チョコタン ！ (Chokotan)
- Genre: Romance
- Written by: Kozue Takeuchi
- Published by: Shueisha
- Magazine: Ribon
- Original run: October 3, 2011 – September 1, 2017
- Volumes: 13
- Music by: Asuka Sakai
- Studio: J.C.Staff
- Released: March 17, 2013
- Runtime: 10 minutes
- Anime and manga portal

= ChocoTan! =

Manga and anime

Chocotan! (チョコタン ！, Chokotan) is a Japanese manga written and illustrated by Kozue Takeuchi. It was serialized in Shueisha's shōjo manga magazine Ribon from October 2011 to September 2017. An anime special produced by J.C.Staff was shown at Ribon Festa in 2013.

== Plot ==
Chocotan is about a puppy named Chocotan and her owner. Chocotan is able to talk to her owner due to her eating a plant that gave her the ability to speak. Nao, her owner, has a crush on someone that she goes and sees every day at the park to walk their dogs.

== Characters ==
- Chocotan

- Nao Hatori

== Media ==
=== Manga ===
Written and illustrated by Kozue Takeuchi, Chocotan was serialized in Shueisha's shōjo manga magazine Ribon from October 3, 2011, to September 1, 2017. The series' chapters were collected into thirteen tankōbon volumes from April 13, 2012, to March 23, 2018.

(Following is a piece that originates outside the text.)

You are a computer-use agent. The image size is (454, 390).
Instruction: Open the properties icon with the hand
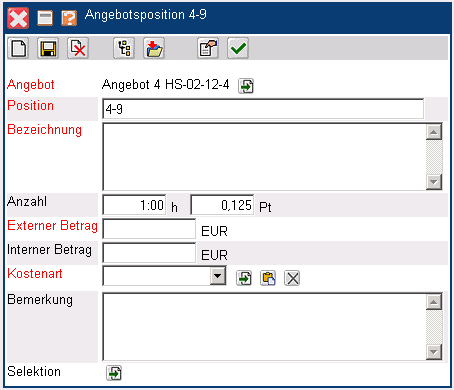tap(208, 48)
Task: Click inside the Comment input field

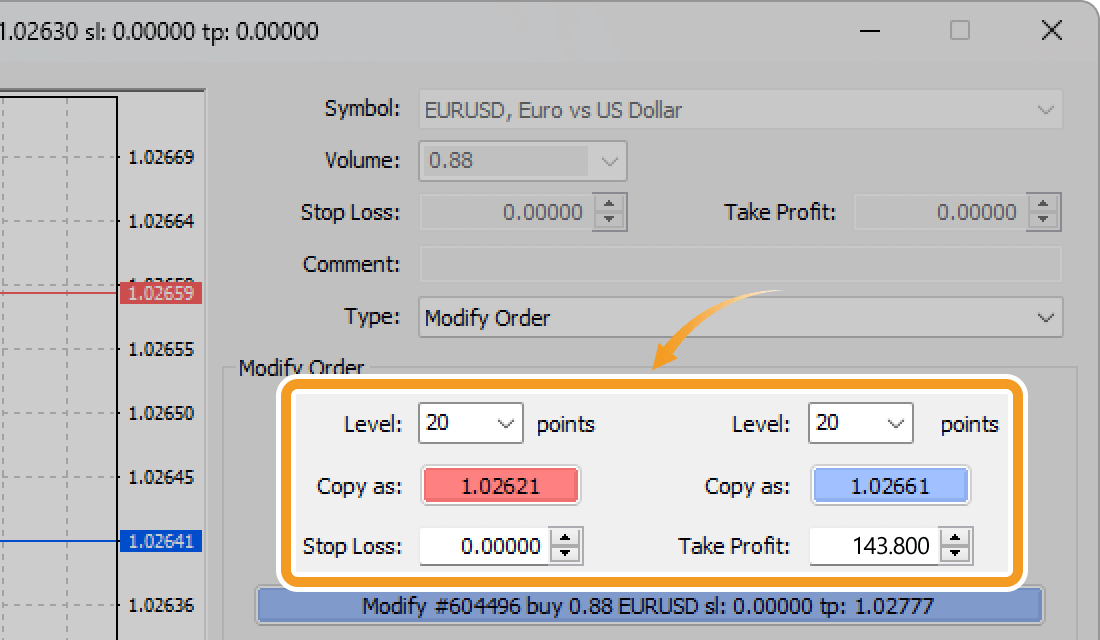Action: 740,264
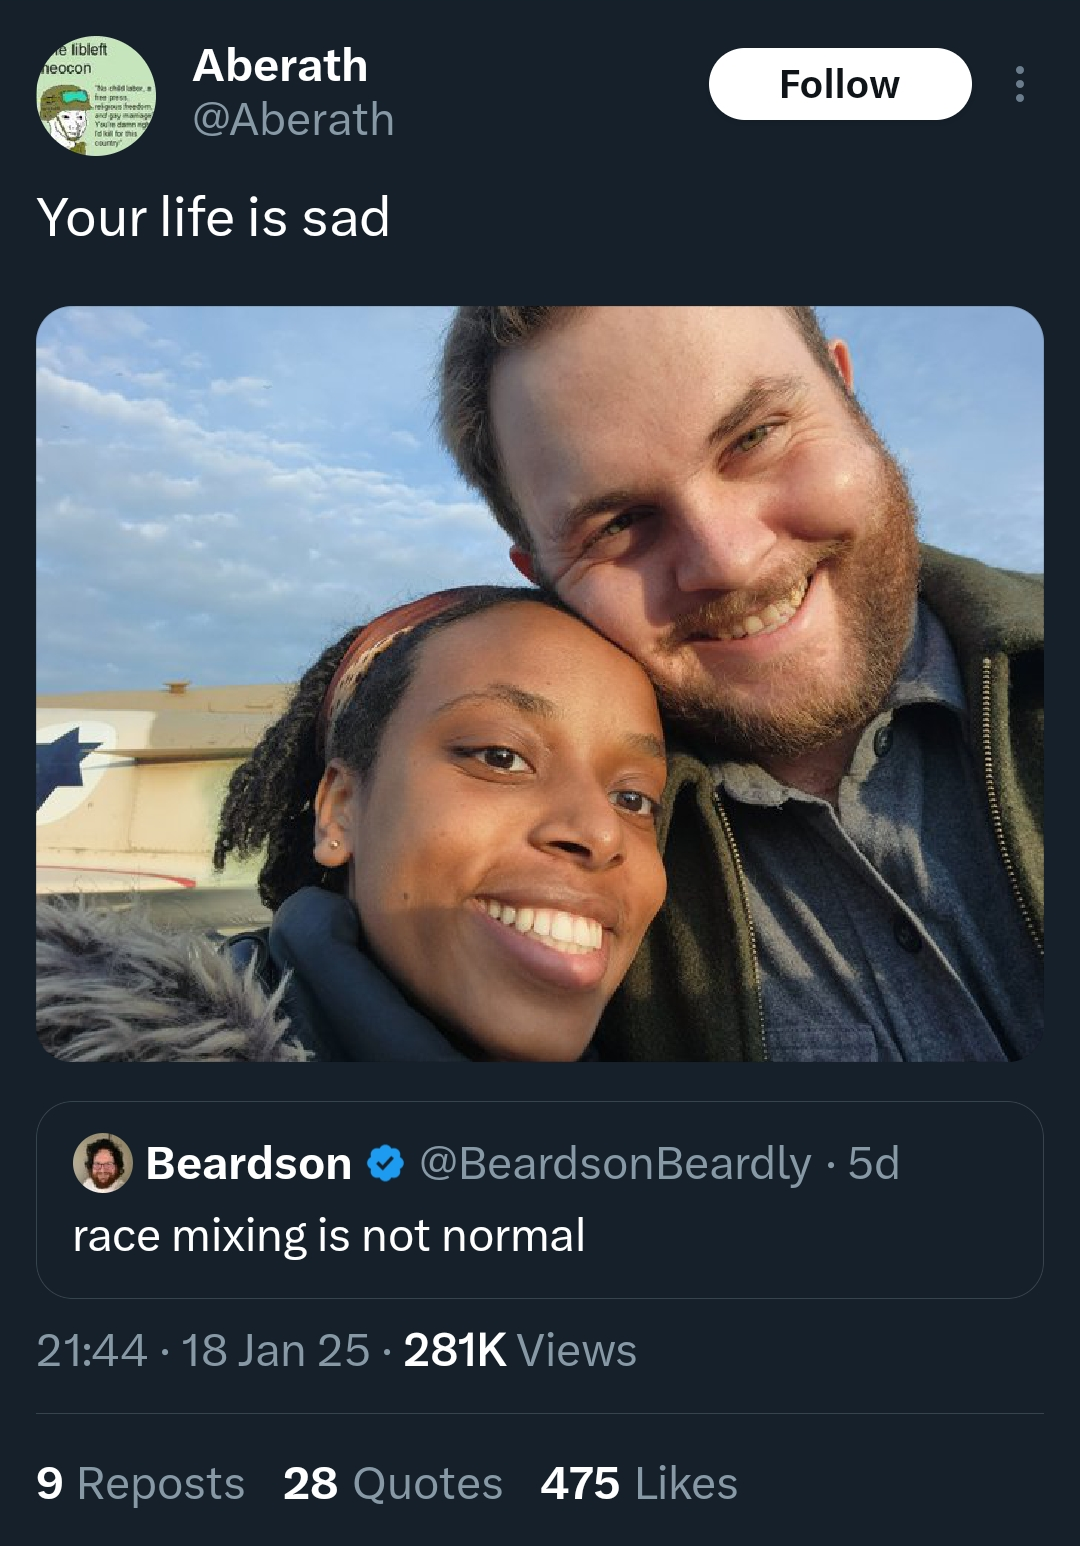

| No. | Release date | ISBN |
|---|---|---|
| 1 | April 13, 2012 | 978-4-08-867195-6 |
| 2 | September 14, 2012 | 978-4-08-867223-6 |
| 3 | January 15, 2013 | 978-4-08-867247-2 |
| 4 | April 15, 2013 | 978-4-08-867263-2 |
| 5 | August 9, 2013 | 978-4-08-867281-6 |
| 6 | January 15, 2014 | 978-4-08-867306-6 |
| 7 | June 13, 2014 | 978-4-08-867327-1 |
| 8 | December 15, 2014 | 978-4-08-867348-6 |
| 9 | May 25, 2015 | 978-4-08-867371-4 |
| 10 | November 25, 2015 | 978-4-08-867394-3 |
| 11 | August 25, 2016 | 978-4-08-867425-4 |
| 12 | May 25, 2017 | 978-4-08-867463-6 |
| 13 | March 23, 2018 | 978-4-08-867494-0 |

=== Anime ===
An anime special produced by J.C.Staff was shown at Ribon Festa in March 2013.